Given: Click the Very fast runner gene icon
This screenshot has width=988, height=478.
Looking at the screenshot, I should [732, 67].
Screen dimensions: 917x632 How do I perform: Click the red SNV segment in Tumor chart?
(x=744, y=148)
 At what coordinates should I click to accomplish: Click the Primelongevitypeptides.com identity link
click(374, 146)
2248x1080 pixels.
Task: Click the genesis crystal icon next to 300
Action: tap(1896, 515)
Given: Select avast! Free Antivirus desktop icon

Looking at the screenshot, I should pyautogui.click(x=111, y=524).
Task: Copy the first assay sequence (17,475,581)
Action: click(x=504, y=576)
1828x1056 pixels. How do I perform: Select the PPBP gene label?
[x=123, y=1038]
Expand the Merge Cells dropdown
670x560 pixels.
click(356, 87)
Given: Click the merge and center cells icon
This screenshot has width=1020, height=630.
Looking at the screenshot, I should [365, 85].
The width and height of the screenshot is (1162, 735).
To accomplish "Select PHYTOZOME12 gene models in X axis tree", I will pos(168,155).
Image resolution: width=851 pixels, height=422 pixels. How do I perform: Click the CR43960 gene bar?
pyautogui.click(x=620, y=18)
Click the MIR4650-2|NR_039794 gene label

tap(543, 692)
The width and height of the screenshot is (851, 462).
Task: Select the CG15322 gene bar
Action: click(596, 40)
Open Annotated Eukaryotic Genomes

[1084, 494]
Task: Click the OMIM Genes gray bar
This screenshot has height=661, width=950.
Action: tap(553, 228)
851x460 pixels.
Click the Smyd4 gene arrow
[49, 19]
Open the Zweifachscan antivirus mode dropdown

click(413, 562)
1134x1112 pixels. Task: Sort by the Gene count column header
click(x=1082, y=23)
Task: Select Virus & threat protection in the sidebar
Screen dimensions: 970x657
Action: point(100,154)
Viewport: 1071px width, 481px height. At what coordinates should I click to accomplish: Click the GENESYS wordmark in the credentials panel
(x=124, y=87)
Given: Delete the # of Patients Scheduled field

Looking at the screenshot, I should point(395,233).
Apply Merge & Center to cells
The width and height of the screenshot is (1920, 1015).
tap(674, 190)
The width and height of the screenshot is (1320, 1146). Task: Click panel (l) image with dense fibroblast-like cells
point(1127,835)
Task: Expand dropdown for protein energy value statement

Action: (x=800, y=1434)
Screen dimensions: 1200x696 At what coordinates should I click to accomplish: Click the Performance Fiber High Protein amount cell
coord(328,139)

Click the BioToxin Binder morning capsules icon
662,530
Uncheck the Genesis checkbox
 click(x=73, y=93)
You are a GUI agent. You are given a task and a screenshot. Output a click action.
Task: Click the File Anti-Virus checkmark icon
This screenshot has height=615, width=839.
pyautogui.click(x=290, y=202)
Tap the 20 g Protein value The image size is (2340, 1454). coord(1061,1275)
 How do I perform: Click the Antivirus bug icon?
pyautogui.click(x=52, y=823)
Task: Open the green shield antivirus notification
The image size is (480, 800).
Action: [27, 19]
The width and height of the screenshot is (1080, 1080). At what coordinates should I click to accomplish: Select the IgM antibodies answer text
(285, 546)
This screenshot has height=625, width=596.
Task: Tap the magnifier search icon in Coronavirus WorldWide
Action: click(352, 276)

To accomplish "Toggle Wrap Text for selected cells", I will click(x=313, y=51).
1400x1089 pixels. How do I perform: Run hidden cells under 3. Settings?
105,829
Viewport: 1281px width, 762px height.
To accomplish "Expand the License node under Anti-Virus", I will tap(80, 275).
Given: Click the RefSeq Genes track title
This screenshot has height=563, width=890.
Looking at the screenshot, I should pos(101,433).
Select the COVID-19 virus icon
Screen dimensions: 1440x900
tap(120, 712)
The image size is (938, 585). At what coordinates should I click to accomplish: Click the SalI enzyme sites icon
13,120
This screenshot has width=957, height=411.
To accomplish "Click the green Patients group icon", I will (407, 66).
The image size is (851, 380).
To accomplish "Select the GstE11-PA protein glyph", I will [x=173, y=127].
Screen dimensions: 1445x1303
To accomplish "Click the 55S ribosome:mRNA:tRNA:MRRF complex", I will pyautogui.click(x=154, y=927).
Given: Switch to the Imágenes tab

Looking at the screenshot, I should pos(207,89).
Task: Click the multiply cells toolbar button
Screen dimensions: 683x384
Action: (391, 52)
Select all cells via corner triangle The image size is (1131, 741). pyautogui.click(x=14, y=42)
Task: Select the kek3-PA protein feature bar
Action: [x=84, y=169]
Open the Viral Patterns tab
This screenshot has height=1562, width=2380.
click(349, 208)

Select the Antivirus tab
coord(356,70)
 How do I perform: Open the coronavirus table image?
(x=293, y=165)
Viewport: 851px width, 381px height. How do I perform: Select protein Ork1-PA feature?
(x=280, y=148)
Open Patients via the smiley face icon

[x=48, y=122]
──────────
» What the task requires
Return all the data above, unaltered and complete.

» Response area
Given: Click the Very fast runner gene icon
This screenshot has width=988, height=478.
Looking at the screenshot, I should [732, 67].
Screen dimensions: 917x632 How do I perform: Click the red SNV segment in Tumor chart?
(x=744, y=148)
 At what coordinates should I click to accomplish: Click the Primelongevitypeptides.com identity link
click(374, 146)
2248x1080 pixels.
Task: Click the genesis crystal icon next to 300
Action: tap(1896, 515)
Given: Select avast! Free Antivirus desktop icon

Looking at the screenshot, I should pyautogui.click(x=111, y=524).
Task: Copy the first assay sequence (17,475,581)
Action: click(x=504, y=576)
1828x1056 pixels. How do I perform: Select the PPBP gene label?
[x=123, y=1038]
Expand the Merge Cells dropdown
670x560 pixels.
click(356, 87)
Given: Click the merge and center cells icon
This screenshot has width=1020, height=630.
Looking at the screenshot, I should [365, 85].
The width and height of the screenshot is (1162, 735).
To accomplish "Select PHYTOZOME12 gene models in X axis tree", I will pos(168,155).
Image resolution: width=851 pixels, height=422 pixels. How do I perform: Click the CR43960 gene bar?
pyautogui.click(x=620, y=18)
Click the MIR4650-2|NR_039794 gene label

tap(543, 692)
The width and height of the screenshot is (851, 462).
Task: Select the CG15322 gene bar
Action: click(596, 40)
Open Annotated Eukaryotic Genomes

[1084, 494]
Task: Click the OMIM Genes gray bar
This screenshot has height=661, width=950.
Action: tap(553, 228)
851x460 pixels.
Click the Smyd4 gene arrow
[49, 19]
Open the Zweifachscan antivirus mode dropdown

click(413, 562)
1134x1112 pixels. Task: Sort by the Gene count column header
click(x=1082, y=23)
Task: Select Virus & threat protection in the sidebar
Screen dimensions: 970x657
Action: point(100,154)
Viewport: 1071px width, 481px height. At what coordinates should I click to accomplish: Click the GENESYS wordmark in the credentials panel
(x=124, y=87)
Given: Delete the # of Patients Scheduled field

Looking at the screenshot, I should point(395,233).
Apply Merge & Center to cells
The width and height of the screenshot is (1920, 1015).
tap(674, 190)
The width and height of the screenshot is (1320, 1146). Task: Click panel (l) image with dense fibroblast-like cells
point(1127,835)
Task: Expand dropdown for protein energy value statement

Action: (x=800, y=1434)
Screen dimensions: 1200x696 At what coordinates should I click to accomplish: Click the Performance Fiber High Protein amount cell
coord(328,139)

Click the BioToxin Binder morning capsules icon
662,530
Uncheck the Genesis checkbox
 click(x=73, y=93)
You are a GUI agent. You are given a task and a screenshot. Output a click action.
Task: Click the File Anti-Virus checkmark icon
This screenshot has height=615, width=839.
pyautogui.click(x=290, y=202)
Tap the 20 g Protein value The image size is (2340, 1454). coord(1061,1275)
 How do I perform: Click the Antivirus bug icon?
pyautogui.click(x=52, y=823)
Task: Open the green shield antivirus notification
The image size is (480, 800).
Action: [27, 19]
The width and height of the screenshot is (1080, 1080). At what coordinates should I click to accomplish: Select the IgM antibodies answer text
(285, 546)
This screenshot has height=625, width=596.
Task: Tap the magnifier search icon in Coronavirus WorldWide
Action: click(352, 276)

To accomplish "Toggle Wrap Text for selected cells", I will click(x=313, y=51).
1400x1089 pixels. How do I perform: Run hidden cells under 3. Settings?
105,829
Viewport: 1281px width, 762px height.
To accomplish "Expand the License node under Anti-Virus", I will tap(80, 275).
Given: Click the RefSeq Genes track title
This screenshot has height=563, width=890.
Looking at the screenshot, I should pos(101,433).
Select the COVID-19 virus icon
Screen dimensions: 1440x900
tap(120, 712)
The image size is (938, 585). At what coordinates should I click to accomplish: Click the SalI enzyme sites icon
13,120
This screenshot has width=957, height=411.
To accomplish "Click the green Patients group icon", I will (407, 66).
The image size is (851, 380).
To accomplish "Select the GstE11-PA protein glyph", I will [x=173, y=127].
Screen dimensions: 1445x1303
To accomplish "Click the 55S ribosome:mRNA:tRNA:MRRF complex", I will pyautogui.click(x=154, y=927).
Given: Switch to the Imágenes tab

Looking at the screenshot, I should pos(207,89).
Task: Click the multiply cells toolbar button
Screen dimensions: 683x384
Action: (391, 52)
Select all cells via corner triangle The image size is (1131, 741). pyautogui.click(x=14, y=42)
Task: Select the kek3-PA protein feature bar
Action: [x=84, y=169]
Open the Viral Patterns tab
This screenshot has height=1562, width=2380.
click(349, 208)

Select the Antivirus tab
coord(356,70)
 How do I perform: Open the coronavirus table image?
(x=293, y=165)
Viewport: 851px width, 381px height. How do I perform: Select protein Ork1-PA feature?
(x=280, y=148)
Open Patients via the smiley face icon

[x=48, y=122]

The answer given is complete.